■ **Supplied information**:

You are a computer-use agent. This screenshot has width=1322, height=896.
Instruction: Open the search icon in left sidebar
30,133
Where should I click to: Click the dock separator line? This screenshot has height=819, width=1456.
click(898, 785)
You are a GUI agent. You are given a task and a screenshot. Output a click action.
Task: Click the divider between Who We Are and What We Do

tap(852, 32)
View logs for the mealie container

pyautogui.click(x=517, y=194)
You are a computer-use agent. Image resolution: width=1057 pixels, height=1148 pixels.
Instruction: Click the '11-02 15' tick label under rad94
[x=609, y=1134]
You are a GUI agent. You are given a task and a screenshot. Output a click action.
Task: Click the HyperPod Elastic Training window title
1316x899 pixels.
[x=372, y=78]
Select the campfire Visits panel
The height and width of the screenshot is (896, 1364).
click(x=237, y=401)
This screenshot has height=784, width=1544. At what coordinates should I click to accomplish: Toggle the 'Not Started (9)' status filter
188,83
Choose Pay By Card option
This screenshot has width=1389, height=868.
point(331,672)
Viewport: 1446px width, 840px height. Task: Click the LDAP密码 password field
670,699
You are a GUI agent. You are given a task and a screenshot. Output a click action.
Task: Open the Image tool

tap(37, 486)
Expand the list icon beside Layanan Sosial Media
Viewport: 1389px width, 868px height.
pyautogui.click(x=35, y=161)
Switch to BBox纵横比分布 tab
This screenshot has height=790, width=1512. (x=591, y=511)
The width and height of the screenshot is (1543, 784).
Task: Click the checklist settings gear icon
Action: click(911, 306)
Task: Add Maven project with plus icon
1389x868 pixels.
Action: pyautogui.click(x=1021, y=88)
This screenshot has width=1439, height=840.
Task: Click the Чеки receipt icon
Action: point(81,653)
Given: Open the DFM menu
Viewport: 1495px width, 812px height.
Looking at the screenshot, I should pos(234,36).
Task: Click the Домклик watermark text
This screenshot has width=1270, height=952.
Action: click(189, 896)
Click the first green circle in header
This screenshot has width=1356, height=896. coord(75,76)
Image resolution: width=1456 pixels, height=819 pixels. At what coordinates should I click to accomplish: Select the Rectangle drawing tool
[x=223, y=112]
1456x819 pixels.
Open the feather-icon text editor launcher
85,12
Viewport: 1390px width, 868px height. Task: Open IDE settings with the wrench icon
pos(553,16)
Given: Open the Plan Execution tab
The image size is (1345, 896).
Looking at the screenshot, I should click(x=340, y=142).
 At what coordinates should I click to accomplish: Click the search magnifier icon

■ **Exercise**:
Write out every record shown above, word for word.

■ **Output of the task**:
You are a computer-use agent. This screenshot has width=1322, height=896.
Instruction: Open the search icon in left sidebar
30,133
Where should I click to: Click the dock separator line? This screenshot has height=819, width=1456.
click(898, 785)
You are a GUI agent. You are given a task and a screenshot. Output a click action.
Task: Click the divider between Who We Are and What We Do

tap(852, 32)
View logs for the mealie container

pyautogui.click(x=517, y=194)
You are a computer-use agent. Image resolution: width=1057 pixels, height=1148 pixels.
Instruction: Click the '11-02 15' tick label under rad94
[x=609, y=1134]
You are a GUI agent. You are given a task and a screenshot. Output a click action.
Task: Click the HyperPod Elastic Training window title
1316x899 pixels.
[x=372, y=78]
Select the campfire Visits panel
The height and width of the screenshot is (896, 1364).
click(x=237, y=401)
This screenshot has height=784, width=1544. At what coordinates should I click to accomplish: Toggle the 'Not Started (9)' status filter
188,83
Choose Pay By Card option
This screenshot has width=1389, height=868.
point(331,672)
Viewport: 1446px width, 840px height. Task: Click the LDAP密码 password field
670,699
You are a GUI agent. You are given a task and a screenshot. Output a click action.
Task: Open the Image tool

tap(37, 486)
Expand the list icon beside Layanan Sosial Media
Viewport: 1389px width, 868px height.
pyautogui.click(x=35, y=161)
Switch to BBox纵横比分布 tab
This screenshot has height=790, width=1512. (x=591, y=511)
The width and height of the screenshot is (1543, 784).
Task: Click the checklist settings gear icon
Action: click(911, 306)
Task: Add Maven project with plus icon
1389x868 pixels.
Action: pyautogui.click(x=1021, y=88)
This screenshot has width=1439, height=840.
Task: Click the Чеки receipt icon
Action: point(81,653)
Given: Open the DFM menu
Viewport: 1495px width, 812px height.
Looking at the screenshot, I should pos(234,36).
Task: Click the Домклик watermark text
This screenshot has width=1270, height=952.
Action: click(189, 896)
Click the first green circle in header
This screenshot has width=1356, height=896. coord(75,76)
Image resolution: width=1456 pixels, height=819 pixels. At what coordinates should I click to accomplish: Select the Rectangle drawing tool
[x=223, y=112]
1456x819 pixels.
Open the feather-icon text editor launcher
85,12
Viewport: 1390px width, 868px height. Task: Open IDE settings with the wrench icon
pos(553,16)
Given: Open the Plan Execution tab
The image size is (1345, 896).
Looking at the screenshot, I should click(x=340, y=142).
 At what coordinates should I click to accomplish: Click the search magnifier icon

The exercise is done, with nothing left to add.